## WHAT THE EXERCISE ASKS
Lines from the one containing "Click the 木马清除不干净 option label" to the end of the records, both ends included and exactly as written, are the whole answer, and no pictures go in it.

## Saved data entries
★ ★ ★ ★ ★

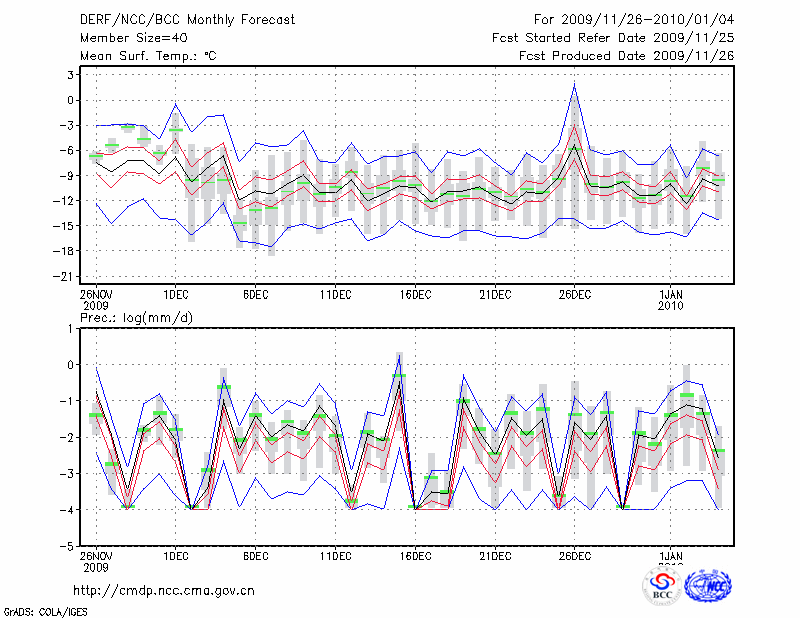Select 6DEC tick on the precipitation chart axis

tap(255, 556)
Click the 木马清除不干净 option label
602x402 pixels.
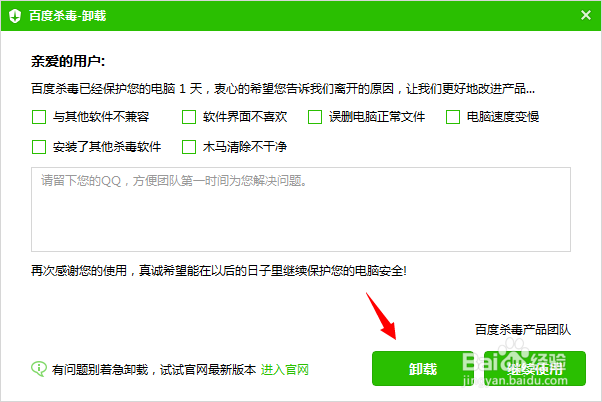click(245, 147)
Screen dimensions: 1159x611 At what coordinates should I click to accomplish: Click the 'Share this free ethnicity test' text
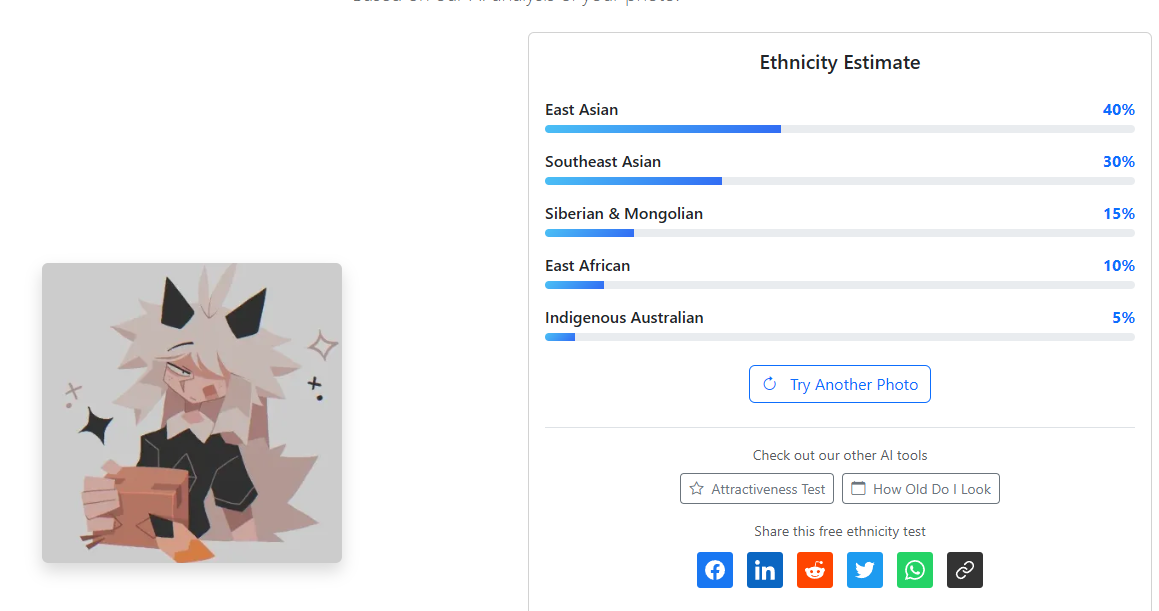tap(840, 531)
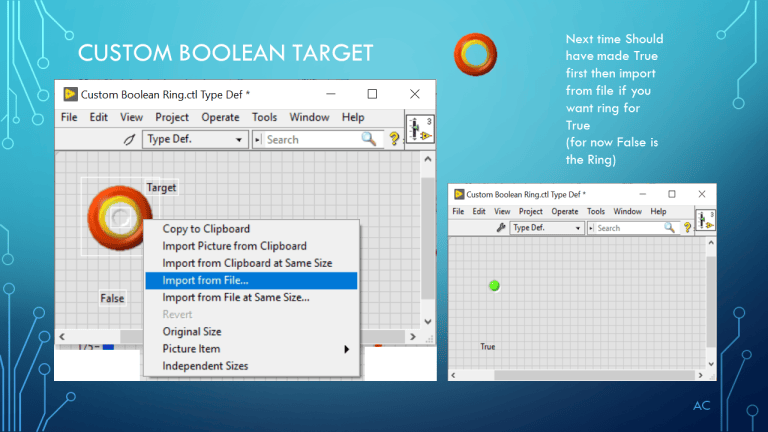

★ ★ ★ ★ ★

## EXERCISE ANSWER
Click the 木马清除不干净 option label
602x402 pixels.
click(245, 147)
Screen dimensions: 1159x611 At what coordinates should I click to accomplish: Click the 'Share this free ethnicity test' text
tap(840, 531)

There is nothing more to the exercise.